One attitude change that might help would be a re-evaluation of nuclear, which is emission-free but hobbled by public fears

I was watching a TV news report on the wildfires in Australia the other day when the announcer suddenly veered off on a tangent.

Until then the report had focused on the astounding images: people huddling on beaches or bobbing offshore on boats, desperately spraying homes with garden hoses against backdrops of burnt-orange skies out of an apocalyptic nightmare.

No doubt there was more to tell, but without warning the host launched into a finger-pointing session on global warming. There was nothing new or different, more a case of claiming victory. Hah, people are suffering! See! We were right! Admit it, this is all your fault!

Australia is definitely vulnerable on the emissions front. Coal is easily the worst means of producing mass power. Canada uses it for just nine per cent of its total, and is working to reduce that. Britain, once a kingdom fuelled by coal, now burns it for less than three per cent of its power.
Even in Donald Trump’s America — where the president pledged to make coal great again — production hit a 40-year low in 2019, accounting for about 25 per cent of electricity generation.
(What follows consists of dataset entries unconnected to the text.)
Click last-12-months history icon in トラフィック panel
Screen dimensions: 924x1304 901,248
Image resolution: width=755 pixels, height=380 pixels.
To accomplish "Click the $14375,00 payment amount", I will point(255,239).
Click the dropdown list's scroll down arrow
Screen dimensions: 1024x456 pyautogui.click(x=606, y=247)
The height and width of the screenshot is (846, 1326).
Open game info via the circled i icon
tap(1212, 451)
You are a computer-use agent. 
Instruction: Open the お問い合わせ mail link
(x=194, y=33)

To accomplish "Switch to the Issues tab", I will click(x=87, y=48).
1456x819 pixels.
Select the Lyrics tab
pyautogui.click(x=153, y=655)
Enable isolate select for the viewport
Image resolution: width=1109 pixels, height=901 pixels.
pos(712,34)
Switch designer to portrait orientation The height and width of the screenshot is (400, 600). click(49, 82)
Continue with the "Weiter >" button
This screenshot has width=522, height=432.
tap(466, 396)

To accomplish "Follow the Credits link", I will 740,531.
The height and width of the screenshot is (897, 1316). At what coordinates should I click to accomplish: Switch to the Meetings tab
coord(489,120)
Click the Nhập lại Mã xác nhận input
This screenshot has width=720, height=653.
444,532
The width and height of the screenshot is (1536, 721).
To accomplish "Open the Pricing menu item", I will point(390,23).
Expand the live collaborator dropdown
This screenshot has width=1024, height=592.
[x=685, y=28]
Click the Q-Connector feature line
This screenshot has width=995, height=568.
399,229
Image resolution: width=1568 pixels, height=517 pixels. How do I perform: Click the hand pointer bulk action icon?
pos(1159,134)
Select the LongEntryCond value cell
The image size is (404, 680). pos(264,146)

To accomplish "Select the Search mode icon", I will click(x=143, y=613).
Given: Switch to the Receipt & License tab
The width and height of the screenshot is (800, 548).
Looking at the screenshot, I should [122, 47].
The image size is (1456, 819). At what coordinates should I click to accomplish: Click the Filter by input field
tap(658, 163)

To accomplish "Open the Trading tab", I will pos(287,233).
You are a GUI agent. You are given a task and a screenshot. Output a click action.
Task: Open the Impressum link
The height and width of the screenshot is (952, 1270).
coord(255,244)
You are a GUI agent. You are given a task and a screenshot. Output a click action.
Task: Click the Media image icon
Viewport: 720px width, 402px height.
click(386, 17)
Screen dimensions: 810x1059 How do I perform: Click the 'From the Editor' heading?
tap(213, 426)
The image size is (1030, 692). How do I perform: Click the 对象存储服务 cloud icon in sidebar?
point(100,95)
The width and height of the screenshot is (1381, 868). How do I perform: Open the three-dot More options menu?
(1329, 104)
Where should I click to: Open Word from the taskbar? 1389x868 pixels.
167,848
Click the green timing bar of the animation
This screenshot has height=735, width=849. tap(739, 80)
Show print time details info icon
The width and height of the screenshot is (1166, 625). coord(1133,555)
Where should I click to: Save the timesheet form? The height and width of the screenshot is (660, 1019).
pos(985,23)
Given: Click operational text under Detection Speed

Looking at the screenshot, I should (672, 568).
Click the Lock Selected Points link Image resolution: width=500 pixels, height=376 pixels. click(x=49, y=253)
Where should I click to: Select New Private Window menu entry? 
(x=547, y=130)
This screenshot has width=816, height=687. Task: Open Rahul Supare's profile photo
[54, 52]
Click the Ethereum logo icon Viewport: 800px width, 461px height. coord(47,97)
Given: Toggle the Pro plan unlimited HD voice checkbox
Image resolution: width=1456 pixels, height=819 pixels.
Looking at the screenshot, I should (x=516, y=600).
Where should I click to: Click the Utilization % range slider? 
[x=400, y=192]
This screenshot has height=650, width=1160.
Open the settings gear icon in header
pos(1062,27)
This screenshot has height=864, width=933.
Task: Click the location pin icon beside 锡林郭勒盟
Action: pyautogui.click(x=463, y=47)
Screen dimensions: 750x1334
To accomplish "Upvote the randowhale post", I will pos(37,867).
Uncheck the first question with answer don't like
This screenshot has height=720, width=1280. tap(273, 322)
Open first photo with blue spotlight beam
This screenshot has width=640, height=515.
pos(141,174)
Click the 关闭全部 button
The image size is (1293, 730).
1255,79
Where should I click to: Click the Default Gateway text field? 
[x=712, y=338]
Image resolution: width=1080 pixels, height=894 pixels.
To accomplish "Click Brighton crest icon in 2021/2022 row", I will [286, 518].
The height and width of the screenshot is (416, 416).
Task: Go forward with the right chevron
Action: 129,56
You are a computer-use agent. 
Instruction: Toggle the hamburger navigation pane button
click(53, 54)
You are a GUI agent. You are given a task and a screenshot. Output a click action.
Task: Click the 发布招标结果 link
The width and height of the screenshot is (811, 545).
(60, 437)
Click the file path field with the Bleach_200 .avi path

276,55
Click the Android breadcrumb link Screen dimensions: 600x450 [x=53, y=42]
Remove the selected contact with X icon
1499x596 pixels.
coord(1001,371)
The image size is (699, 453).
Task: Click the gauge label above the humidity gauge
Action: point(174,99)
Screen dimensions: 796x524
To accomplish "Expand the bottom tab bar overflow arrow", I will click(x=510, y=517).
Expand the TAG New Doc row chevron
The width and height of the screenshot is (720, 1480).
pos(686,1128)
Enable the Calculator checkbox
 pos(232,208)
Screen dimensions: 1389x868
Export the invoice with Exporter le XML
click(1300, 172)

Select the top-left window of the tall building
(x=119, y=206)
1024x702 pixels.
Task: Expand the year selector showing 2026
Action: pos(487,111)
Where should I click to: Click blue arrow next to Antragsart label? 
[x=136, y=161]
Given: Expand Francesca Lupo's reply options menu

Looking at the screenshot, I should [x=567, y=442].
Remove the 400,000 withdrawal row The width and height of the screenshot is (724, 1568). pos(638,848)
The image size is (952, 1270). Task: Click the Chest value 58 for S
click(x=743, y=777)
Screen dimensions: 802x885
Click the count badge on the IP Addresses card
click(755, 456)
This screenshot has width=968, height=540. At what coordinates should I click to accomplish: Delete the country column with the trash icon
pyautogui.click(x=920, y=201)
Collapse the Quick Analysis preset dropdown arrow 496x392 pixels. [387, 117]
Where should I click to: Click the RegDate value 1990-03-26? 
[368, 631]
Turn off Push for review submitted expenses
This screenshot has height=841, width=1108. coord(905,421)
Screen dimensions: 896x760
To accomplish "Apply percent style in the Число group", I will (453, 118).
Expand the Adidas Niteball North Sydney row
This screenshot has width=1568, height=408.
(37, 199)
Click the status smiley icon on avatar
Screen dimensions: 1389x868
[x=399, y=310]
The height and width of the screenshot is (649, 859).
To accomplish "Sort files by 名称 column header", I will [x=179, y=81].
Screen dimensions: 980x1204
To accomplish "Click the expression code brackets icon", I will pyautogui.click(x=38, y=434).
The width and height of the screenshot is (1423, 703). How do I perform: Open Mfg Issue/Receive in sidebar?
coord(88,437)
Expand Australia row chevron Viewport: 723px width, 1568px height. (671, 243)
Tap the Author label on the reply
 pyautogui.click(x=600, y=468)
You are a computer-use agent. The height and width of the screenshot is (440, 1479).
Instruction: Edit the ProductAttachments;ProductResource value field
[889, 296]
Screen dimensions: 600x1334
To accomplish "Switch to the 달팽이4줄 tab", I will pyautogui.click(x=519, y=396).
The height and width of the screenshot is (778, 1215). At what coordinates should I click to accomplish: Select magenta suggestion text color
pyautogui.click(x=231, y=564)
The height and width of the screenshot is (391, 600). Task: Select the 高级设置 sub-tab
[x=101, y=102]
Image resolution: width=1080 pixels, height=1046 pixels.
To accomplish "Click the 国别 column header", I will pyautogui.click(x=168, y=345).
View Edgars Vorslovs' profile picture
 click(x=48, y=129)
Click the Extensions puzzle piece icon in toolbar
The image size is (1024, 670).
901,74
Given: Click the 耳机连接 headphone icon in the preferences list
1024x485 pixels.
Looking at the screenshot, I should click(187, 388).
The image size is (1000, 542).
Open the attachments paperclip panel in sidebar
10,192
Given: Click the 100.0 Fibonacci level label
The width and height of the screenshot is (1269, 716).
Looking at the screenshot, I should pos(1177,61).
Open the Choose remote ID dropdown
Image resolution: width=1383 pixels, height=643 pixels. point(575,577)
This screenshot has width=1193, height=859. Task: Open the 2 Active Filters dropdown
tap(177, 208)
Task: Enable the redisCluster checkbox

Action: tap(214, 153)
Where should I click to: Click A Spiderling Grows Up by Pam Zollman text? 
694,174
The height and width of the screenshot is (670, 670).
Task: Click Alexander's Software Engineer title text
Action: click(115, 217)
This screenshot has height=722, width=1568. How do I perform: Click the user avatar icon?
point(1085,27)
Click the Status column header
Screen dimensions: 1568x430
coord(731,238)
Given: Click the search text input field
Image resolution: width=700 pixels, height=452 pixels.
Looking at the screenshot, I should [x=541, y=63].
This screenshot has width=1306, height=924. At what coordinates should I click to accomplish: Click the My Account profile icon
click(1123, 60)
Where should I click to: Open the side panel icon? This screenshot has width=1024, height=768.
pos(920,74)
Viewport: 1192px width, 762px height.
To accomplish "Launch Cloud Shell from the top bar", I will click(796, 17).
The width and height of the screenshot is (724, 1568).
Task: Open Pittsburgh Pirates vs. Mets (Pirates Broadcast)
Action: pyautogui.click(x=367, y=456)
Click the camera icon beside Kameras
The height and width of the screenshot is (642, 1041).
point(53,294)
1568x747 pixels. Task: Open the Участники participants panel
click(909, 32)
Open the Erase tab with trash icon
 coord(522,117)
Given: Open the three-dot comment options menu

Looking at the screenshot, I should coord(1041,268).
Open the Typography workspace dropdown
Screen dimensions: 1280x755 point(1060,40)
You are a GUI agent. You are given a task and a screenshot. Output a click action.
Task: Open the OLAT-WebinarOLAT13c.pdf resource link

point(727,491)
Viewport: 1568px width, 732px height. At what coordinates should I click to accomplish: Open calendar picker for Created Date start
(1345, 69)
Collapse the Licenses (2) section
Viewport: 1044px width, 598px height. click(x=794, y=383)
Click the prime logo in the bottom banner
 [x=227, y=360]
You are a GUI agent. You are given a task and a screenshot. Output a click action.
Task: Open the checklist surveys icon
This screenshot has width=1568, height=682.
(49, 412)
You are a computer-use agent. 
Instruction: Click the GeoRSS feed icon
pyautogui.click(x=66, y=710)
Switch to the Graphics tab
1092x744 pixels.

Australia, in contrast, generates three-quarters of its electricity from coal, and exports tons more to other enthusiastic coal-burning countries like China and Japan. Prime Minister Scott Morrison, who spent the first few days of the crisis vacationing in Hawaii and returned to be heckled while touring fire-ravaged neighbourhoods, won re-election in May on a pro-coal platform, and says it would be “reckless” to change now.